## Assignment
From the records below, transcribe exactly the lines that begin at the line with "You are a computer-use agent. Screen dimensions: 2576x1392" and end at the line with "Expand the Education", both included.

## Input records

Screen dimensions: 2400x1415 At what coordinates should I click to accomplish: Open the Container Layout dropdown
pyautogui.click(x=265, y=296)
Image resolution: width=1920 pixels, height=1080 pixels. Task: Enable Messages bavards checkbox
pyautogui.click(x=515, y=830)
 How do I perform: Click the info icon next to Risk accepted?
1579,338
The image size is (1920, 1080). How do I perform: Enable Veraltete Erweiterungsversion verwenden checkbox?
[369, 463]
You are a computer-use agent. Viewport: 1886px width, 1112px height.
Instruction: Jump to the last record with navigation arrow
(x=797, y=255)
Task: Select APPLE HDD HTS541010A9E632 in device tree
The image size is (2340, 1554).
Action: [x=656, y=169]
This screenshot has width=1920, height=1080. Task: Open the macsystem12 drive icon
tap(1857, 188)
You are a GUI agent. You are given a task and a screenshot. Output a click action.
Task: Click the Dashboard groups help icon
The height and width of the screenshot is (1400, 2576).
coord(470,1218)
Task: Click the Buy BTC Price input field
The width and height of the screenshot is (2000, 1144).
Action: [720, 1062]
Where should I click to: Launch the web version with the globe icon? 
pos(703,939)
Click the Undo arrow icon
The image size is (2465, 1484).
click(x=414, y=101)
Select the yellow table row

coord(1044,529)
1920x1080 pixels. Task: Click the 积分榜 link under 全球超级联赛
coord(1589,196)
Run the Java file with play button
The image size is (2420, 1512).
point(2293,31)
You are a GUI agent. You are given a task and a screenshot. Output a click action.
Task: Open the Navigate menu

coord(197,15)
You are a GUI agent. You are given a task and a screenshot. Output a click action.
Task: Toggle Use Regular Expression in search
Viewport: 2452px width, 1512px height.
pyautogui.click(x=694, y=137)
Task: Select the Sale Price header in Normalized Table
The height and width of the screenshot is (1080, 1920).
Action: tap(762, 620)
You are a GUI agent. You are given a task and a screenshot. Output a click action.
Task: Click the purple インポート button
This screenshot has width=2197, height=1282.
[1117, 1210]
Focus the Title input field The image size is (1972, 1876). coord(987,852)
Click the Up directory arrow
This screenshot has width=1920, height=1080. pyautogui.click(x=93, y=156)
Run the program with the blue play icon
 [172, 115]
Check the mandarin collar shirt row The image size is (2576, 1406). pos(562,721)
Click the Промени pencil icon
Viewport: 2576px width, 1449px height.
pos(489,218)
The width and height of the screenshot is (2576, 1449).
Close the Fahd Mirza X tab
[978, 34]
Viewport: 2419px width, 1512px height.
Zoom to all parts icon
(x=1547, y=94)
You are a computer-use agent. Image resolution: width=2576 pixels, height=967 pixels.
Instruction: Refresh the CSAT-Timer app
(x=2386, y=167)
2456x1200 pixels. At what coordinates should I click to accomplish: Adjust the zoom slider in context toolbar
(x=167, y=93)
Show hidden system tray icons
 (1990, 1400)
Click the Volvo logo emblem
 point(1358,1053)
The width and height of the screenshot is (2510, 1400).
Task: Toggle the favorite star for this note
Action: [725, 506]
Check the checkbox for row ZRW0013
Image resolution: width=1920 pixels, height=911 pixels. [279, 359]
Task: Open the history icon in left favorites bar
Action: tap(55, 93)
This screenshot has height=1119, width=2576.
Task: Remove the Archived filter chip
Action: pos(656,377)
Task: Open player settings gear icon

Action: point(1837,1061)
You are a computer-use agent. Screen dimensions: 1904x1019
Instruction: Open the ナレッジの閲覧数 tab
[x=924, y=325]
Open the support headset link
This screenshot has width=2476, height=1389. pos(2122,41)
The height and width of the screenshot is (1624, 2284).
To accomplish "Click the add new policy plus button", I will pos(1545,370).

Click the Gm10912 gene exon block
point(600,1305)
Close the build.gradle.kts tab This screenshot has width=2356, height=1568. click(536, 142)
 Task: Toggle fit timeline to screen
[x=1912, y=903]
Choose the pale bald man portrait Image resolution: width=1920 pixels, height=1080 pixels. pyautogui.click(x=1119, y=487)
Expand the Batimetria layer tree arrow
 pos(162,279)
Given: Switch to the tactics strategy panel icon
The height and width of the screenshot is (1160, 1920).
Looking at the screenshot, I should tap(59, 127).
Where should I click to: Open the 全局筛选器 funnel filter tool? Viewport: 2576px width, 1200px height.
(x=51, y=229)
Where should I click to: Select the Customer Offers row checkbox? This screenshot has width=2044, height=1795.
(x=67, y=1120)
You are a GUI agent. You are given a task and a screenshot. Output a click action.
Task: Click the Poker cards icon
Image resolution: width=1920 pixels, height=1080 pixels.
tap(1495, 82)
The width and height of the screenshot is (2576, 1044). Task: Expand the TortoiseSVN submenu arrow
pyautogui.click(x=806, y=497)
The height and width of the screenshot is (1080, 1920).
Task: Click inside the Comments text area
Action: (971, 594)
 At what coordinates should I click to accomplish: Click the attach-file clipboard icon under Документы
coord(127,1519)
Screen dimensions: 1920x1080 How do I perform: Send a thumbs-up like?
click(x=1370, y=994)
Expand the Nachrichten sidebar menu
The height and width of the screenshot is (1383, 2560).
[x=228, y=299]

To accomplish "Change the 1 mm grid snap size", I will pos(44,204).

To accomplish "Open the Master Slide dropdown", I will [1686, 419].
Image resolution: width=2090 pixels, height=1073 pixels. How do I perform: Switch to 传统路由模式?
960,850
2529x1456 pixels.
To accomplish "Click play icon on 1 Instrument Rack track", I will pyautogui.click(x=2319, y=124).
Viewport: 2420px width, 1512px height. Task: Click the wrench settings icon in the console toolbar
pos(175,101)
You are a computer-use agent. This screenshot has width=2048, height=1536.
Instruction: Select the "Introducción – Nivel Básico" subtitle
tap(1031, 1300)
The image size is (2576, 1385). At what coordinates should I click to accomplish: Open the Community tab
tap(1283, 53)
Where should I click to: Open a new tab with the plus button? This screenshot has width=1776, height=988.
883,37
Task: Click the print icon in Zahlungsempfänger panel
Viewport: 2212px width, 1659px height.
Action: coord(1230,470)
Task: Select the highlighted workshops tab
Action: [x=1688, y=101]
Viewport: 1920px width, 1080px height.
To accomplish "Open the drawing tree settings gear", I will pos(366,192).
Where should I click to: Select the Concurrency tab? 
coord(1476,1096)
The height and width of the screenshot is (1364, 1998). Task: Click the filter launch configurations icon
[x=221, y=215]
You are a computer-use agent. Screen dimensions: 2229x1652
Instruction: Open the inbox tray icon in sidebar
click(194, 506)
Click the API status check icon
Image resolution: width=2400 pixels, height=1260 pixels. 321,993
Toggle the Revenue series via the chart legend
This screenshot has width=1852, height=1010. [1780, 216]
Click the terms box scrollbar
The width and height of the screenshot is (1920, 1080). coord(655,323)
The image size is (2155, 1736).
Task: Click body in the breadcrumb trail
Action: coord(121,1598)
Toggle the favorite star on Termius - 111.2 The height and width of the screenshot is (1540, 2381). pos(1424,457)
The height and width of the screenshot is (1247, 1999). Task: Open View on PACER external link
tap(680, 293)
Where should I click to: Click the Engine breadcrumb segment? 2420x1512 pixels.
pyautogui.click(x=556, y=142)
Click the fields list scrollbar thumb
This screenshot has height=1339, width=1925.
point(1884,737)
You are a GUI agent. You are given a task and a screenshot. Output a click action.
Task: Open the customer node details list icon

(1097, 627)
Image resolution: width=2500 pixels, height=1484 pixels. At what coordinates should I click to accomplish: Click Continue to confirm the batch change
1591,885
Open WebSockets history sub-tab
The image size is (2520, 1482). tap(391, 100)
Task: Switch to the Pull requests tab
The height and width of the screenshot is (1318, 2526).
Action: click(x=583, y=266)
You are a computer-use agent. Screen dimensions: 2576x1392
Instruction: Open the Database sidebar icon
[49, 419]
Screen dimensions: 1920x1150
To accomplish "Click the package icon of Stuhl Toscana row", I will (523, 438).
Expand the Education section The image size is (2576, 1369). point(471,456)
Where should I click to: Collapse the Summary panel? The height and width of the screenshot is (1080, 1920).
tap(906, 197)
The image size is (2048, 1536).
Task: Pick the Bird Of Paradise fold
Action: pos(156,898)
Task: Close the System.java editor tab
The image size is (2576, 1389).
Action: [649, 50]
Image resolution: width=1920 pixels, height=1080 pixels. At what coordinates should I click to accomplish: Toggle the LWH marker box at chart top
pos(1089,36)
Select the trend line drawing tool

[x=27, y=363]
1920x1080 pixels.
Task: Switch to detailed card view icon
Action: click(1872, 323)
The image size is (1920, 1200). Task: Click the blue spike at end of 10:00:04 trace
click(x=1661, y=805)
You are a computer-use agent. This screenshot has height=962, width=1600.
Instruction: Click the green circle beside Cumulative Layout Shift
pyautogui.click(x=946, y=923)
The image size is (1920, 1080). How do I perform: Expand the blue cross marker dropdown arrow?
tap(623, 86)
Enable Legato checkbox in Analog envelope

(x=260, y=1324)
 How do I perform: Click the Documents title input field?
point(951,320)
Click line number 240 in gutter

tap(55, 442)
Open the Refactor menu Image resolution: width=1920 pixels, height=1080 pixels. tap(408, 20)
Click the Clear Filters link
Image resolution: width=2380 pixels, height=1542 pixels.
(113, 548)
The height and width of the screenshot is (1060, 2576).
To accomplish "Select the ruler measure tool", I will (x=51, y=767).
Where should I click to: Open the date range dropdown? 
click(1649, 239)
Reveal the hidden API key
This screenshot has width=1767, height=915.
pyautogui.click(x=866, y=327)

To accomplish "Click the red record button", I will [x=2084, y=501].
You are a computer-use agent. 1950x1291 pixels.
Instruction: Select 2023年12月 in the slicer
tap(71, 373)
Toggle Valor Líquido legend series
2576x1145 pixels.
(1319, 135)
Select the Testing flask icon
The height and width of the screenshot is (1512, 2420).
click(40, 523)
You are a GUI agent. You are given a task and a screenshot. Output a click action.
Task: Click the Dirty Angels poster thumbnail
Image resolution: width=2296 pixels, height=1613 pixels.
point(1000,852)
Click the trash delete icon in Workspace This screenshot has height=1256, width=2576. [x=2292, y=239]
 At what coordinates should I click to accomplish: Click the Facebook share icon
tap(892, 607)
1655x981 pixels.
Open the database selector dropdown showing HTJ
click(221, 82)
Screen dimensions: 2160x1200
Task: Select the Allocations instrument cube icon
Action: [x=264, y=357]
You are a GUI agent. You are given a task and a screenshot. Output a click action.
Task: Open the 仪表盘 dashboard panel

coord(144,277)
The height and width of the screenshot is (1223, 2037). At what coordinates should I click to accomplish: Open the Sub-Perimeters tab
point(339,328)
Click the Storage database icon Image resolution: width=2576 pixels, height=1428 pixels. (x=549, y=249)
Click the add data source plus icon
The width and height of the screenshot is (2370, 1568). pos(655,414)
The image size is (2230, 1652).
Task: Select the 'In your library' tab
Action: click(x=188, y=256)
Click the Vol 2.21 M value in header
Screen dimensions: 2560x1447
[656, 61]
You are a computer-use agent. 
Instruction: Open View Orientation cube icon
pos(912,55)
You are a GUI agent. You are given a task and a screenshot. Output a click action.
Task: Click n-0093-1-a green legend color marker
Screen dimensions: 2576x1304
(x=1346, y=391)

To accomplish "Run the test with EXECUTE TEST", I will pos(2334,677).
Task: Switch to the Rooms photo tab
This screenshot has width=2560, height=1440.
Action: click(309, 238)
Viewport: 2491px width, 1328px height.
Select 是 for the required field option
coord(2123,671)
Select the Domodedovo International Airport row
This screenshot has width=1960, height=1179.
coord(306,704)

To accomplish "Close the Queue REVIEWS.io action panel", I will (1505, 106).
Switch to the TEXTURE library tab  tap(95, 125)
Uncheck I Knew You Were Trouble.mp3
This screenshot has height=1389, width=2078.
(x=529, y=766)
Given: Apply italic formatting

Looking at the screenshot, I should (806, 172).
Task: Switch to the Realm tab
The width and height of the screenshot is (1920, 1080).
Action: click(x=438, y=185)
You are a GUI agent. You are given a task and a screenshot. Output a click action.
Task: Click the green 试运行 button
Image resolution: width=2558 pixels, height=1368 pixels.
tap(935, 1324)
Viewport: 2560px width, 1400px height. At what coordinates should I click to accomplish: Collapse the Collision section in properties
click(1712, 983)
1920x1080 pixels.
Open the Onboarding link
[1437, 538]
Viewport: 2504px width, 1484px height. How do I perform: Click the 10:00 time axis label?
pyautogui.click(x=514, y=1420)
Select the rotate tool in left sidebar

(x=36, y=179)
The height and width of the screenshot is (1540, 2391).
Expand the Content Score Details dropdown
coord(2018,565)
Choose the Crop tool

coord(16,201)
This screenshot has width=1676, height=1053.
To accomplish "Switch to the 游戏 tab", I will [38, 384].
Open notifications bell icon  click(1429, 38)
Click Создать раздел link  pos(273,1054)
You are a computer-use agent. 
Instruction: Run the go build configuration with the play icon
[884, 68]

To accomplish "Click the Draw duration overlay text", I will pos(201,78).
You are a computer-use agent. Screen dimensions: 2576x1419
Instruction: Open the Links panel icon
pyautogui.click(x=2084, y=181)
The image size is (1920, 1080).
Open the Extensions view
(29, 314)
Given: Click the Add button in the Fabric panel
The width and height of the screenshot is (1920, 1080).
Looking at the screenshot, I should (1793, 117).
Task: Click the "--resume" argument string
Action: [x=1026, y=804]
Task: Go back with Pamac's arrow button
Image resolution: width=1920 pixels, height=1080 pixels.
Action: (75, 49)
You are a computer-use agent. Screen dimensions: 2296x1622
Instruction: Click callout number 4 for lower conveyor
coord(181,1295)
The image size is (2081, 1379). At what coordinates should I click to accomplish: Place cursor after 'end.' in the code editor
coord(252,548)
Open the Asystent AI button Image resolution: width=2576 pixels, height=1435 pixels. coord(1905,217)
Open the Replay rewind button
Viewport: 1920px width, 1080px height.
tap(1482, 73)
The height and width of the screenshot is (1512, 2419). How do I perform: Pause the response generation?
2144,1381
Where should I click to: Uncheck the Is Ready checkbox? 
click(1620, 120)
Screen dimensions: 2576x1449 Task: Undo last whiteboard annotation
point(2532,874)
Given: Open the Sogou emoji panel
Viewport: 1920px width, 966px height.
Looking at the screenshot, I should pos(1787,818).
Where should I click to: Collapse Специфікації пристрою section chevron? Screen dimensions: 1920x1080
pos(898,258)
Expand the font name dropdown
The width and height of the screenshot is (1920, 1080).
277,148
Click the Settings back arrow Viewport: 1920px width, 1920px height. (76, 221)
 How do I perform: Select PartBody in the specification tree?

## Exercise output
You are a computer-use agent. Screen dimensions: 2576x1392
Instruction: Open the Database sidebar icon
[49, 419]
Screen dimensions: 1920x1150
To accomplish "Click the package icon of Stuhl Toscana row", I will (523, 438).
Expand the Education section The image size is (2576, 1369). point(471,456)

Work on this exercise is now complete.